JOYCE KRAWIEC: It’s unbelievable that we even need such a bill as this. The dismemberment abortion is the most brutal kind. It’s usually done on babies at later term, because they have to be dismembered before they can be extracted from the womb. 

JOHN RUSTIN: If anyone has seen the movie Unplanned, it really pulls the curtain back on just the atrocities of the abortion industry and the abortion process itself. Senator Krawiec, that last bill we want to discuss today is geared toward giving women important information as they contemplate the life-altering decision to procure an abortion. Tell us a little bit about Senate Bill 52, which is entitled A Second Chance for LIFE.

JOYCE KRAWIEC: This bill is the abortion pill reversal, and the only thing that we are asking in this particular bill is that you give women information. In that procedure the first pill is taken and then I think, two or three days later, the second pill is taken. The information that we are requiring in this bill is that the facility supply women with information saying: If you change your mind, there is a procedure. It has to be done within 72 hours. There is a treatment that can reverse that abortion. Now those on the other side will tell you—doctors will tell you—that it is not scientific, that they don’t want to supply this information because it’s not scientifically factual or proven. Well, there are hundreds and hundreds of babies that have been born as a result of this abortion pill reversal procedure. I’ve spoken with the doctors who have administered this to reverse that first pill. There is nearly a 70 percent success rate. It doesn’t always work, but 70 percent of the time it works. And those babies, they will also argue that there may be birth defects. That is absolutely not true. The birth defect rate on those babies is less than the general population of babies. So, the “facts” they will tell you are not true facts, they are scare tactics. We’re always talking about a woman’s right to choose. Let her choose. If she changes her mind, let her have that choice, and let her know that there is a procedure that can save her baby.

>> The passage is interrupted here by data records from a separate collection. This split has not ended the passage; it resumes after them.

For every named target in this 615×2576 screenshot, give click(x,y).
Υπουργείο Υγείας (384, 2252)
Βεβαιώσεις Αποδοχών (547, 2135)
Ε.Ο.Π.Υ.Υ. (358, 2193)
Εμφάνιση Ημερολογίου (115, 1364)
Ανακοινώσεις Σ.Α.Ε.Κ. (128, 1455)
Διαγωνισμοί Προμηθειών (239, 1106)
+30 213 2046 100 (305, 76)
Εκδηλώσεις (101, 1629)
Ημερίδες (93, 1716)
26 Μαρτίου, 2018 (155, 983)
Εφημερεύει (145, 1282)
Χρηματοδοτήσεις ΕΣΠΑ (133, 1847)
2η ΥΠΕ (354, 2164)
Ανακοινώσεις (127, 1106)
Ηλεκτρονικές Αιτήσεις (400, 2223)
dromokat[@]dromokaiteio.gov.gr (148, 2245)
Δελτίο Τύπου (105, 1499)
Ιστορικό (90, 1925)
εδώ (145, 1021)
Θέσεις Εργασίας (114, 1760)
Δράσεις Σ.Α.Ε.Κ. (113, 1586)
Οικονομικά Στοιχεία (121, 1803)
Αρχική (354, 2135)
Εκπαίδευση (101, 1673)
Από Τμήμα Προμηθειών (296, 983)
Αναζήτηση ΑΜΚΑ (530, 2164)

JOHN RUSTIN: What an important piece of information that is for a woman who takes that step to take that first drug but then has a real change of heart and a change of mind. Senator Krawiec, as I mentioned at the onset of the program, we’ve known each other for many, many years and you’re a very busy person and we’re grateful for your leadership. Where does your commitment to the sanctity of human life come from?

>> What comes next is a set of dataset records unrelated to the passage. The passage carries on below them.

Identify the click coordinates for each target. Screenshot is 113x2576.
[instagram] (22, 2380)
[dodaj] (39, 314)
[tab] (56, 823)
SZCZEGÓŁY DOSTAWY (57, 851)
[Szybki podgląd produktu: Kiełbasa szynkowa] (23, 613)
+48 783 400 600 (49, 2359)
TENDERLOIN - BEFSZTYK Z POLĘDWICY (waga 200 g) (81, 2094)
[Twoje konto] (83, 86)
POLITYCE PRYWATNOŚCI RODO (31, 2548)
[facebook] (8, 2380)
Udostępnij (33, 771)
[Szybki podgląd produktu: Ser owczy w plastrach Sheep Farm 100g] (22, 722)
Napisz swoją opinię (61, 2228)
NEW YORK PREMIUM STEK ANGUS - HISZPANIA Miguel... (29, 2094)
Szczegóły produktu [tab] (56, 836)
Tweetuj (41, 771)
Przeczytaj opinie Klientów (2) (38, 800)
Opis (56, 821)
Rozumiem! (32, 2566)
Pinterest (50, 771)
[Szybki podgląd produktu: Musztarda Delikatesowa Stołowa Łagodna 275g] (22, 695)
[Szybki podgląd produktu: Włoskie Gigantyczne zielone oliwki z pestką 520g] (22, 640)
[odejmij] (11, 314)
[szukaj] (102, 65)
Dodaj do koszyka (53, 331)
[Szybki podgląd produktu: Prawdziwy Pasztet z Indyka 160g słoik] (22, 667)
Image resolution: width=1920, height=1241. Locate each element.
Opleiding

JOYCE KRAWIEC: It’s been an ongoing process, but I didn’t pay a lot of attention when I was younger. I was involved with my own family and my own life. I was always pro-life, but I wasn’t engaged. Of course, my faith drives everything that I do. God just opened my eyes that this is just evil. It is just so much going on in the abortion industry. When we saw the videos uncovered about the sale of the body parts and what they do. And so my eyes became so open that it was so blatant that we were taking so many lives. It was never about the babies. It was never about that human life. I just became very passionate about doing everything that I could to make sure that I was involved in that process. And God led me where I am and I’m just blessed that I’m able to work to make a difference in the lives of so many babies, and I hope that’s what some of these bills will do.

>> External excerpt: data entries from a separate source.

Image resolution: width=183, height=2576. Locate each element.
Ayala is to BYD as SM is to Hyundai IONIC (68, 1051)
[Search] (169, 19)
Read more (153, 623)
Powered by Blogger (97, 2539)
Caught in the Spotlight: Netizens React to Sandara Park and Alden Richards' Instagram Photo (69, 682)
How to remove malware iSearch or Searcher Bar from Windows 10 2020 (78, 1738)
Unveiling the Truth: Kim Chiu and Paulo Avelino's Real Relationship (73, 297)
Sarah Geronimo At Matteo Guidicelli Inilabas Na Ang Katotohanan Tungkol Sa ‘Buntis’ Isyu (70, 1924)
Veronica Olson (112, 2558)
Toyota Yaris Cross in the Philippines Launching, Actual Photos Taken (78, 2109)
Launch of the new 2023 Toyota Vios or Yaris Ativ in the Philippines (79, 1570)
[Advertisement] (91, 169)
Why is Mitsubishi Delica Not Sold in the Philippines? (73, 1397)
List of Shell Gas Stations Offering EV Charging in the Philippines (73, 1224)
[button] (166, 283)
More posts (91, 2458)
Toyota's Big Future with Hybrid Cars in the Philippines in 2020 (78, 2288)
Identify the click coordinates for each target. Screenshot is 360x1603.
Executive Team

JOHN RUSTIN: Well, absolutely. And I can’t reiterate how grateful we are for your leadership, for your commitment and your work, especially in this session of the General Assembly on these important bills. I do want to mention for the benefit of our listeners that they can go to the North Carolina Family Policy Council website at, and if you visit the Action Center on our website, you can send correspondence to your State Legislators in the House and the Senate to encourage them to support these very important bills. And with that, Senator Joyce Krawiec, I want to thank you so much for being with us on Family Policy Matters today, and for your incredible service and commitment to the citizens of North Carolina, including unborn children. 

JOYCE KRAWIEC: Thank you so much, John. Pleasure to be with you. Thank you for your work.